§ **GIVEN TASK 1**:
In the records, rewrite the stretch from the line containing "Ministries (158, 54)" through the end of the records, swapping "Donate" for "Give" and leaving everything else as it is.

§ **SOURCE EXTRACT**:
____

= Malichansouk Kouanchao =

Malichansouk “Mali” (ມະລິ) Kouanchao (born 1971) is a Lao American visual artist, web and interactive designer based in Minneapolis, Minnesota. She is the subject of a children’s book Mali Under the Night Sky. Her multidisciplinary works explore the relationship between art, transformation, and communal healing.

== Biography ==

Kouanchao was born in Savannakhet, Laos in 1971 and resettled in Minneapolis, Minnesota in 1979 with her parents and four siblings as refugees from the Laotian Civil War. She attended Minneapolis South High School in Minneapolis in the 1980s. At the University of Minnesota, Kouanchao received a BA in 1998 in Fine Arts, with minors in Chinese and East Asian Studies.

She has received funding and support for her art from the Minnesota State Arts Board and the Jerome Foundation. Her work has been presented in Minnesota, Washington, Massachusetts, Washington, D.C., Arizona and California. Murals and mosaics she has worked on include Hand to Heart,Harmony, People, Places, Connection,Integrity, Sol y Mariposa, and Faces of the Future, Reflect Our Past.

____

§ **MATERIAL SUPPLIED**:
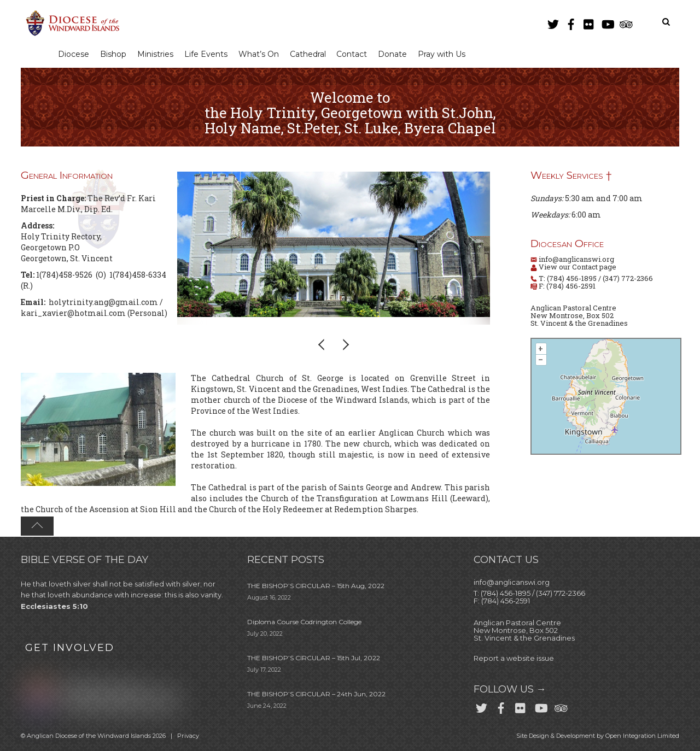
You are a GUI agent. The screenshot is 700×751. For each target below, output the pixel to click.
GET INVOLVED (69, 648)
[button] (322, 345)
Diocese (74, 54)
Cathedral (313, 54)
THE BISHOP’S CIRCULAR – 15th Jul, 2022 (313, 658)
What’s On (263, 54)
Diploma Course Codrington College (304, 622)
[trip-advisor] (625, 22)
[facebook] (571, 22)
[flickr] (589, 22)
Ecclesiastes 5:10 (54, 607)
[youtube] (607, 22)
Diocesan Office (567, 244)
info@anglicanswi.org (576, 260)
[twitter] (553, 22)
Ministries (158, 54)
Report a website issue (514, 659)
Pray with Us (450, 54)
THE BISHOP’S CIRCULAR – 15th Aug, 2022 (316, 586)
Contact (358, 54)
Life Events (209, 54)
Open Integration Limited (642, 736)
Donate (400, 54)
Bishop (115, 54)
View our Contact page (576, 267)
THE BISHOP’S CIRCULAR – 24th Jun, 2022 (316, 694)
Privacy (188, 736)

____

§ **GIVEN TASK 2**:
According to the Malichansouk Kouanchao biography, where has her work been presented? List every place.

§ **FULL ANSWER 1**:
Ministries (158, 54)
Report a website issue (514, 659)
Pray with Us (450, 54)
THE BISHOP’S CIRCULAR – 15th Aug, 2022 (316, 586)
Contact (358, 54)
Life Events (209, 54)
Open Integration Limited (642, 736)
Give (400, 54)
Bishop (115, 54)
View our Contact page (576, 267)
THE BISHOP’S CIRCULAR – 24th Jun, 2022 (316, 694)
Privacy (188, 736)

§ **FULL ANSWER 2**:
Minnesota
Washington
Massachusetts
Washington, D.C.
Arizona
California